GitHub engineers recently traced user reports of unexpected “Too Many Requests”; errors to abuse-mitigation rules that had accidentally remained active long after the incidents that prompted them.
According to GitHub, the affected users were not generating high-volume traffic; they were “making a handful of normal requests”; that still tripped protections. The investigation found that older incident rules were based on traffic patterns that were strongly associated with abuse at the time, but later began matching some legitimate, logged-out requests. GitHub described these detections as “combinations of industry-standard fingerprinting techniques alongside platform-specific business logic”, noting that “composite signals can occasionally produce false positives.”
GitHub also quantified how the layered signals behaved in practice. Among requests that matched suspicious fingerprints, only a small subset were blocked. Specifically those that also triggered business-logic rules resulting in roughly 0.5 – 0.9% of fingerprint matches being blocked, while false positives were a tiny fraction of total traffic (on the order of a few requests per 100,000). Even so, the post argues that the user impact was unacceptable, and uses the episode to highlight a broader operational pattern: emergency controls are often correct during an active incident, but “don’t age well as threat patterns evolve and legitimate tools and usage change”.
A key takeaway from GitHub’s write-up is that layered defenses can make attribution harder when something goes wrong. GitHub says it traced requests across multiple layers of infrastructure to determine where blocks occurred and summarizes the practical difficulty: each layer can legitimately rate-limit or block, and isolating which layer made the decision requires correlating logs across multiple systems with different schemas.
Source: GitHub
To resolve the immediate issue, GitHub reviewed mitigations by comparing what each rule blocks today versus what it was meant to block when created, removing rules that no longer served their purpose while retaining protections against ongoing threats. Longer term, GitHub says it is investing in lifecycle management for defensive controls: better cross-layer visibility to trace the source of rate limits and blocks, treating incident mitigations as temporary by default, and adding post-incident practices to evolve emergency controls into sustainable, targeted solutions.
Source: GitHub
While GitHub’s post focuses on rule lifecycle and observability across layers, comparable “defense-in-depth” request pipelines appear in other large platforms that handle internet traffic. Vercel’s published request lifecycle, for example, describes requests encountering “multiple stages” of its firewall protections spanning network (L3), transport (L4), and application (L7), followed by an additional WAF stage for project-level policies. Vercel also notes feedback loops across layers: if a WAF rule triggers a persistent action, upstream stages can intercept future requests earlier.

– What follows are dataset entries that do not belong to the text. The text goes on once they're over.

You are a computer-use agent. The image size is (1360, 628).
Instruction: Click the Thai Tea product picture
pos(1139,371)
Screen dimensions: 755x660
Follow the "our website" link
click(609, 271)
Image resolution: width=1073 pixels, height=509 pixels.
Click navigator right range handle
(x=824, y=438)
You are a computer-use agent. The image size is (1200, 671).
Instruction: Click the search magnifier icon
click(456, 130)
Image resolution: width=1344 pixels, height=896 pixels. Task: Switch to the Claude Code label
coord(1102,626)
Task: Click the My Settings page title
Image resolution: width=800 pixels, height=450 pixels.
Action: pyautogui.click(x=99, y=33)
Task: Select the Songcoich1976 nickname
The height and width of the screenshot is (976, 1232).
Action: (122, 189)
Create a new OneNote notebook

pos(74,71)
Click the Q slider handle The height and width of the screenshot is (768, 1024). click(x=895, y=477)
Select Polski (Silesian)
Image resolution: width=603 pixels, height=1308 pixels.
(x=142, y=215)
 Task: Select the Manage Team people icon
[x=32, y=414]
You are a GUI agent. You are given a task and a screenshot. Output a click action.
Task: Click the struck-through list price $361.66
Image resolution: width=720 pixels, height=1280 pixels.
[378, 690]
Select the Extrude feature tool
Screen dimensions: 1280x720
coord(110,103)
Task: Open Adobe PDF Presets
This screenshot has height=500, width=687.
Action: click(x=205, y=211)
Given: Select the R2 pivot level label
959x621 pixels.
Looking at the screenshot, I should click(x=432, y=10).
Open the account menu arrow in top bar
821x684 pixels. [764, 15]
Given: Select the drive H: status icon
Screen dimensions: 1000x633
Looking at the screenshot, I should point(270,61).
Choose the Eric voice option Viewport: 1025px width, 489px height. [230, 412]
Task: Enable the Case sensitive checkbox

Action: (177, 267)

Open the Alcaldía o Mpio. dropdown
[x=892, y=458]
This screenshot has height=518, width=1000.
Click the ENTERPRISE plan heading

Layering also shows up outside edge traffic management. Kubernetes’ API server security model is explicitly staged: admission controllers intercept requests after authentication and authorization but before persistence, providing a structured chain where additional policy and safety checks can accumulate over time.
Taken together, these examples highlight a shared trade-off in large systems: layering defensive controls improves resilience and flexibility, but also increases the risk that protections outlive the context in which they were introduced. GitHub’s experience shows that the long-term effectiveness of defense-in-depth depends not only on where controls are placed, but on how clearly their intent, impact, and lifespan are understood as systems and usage patterns evolve.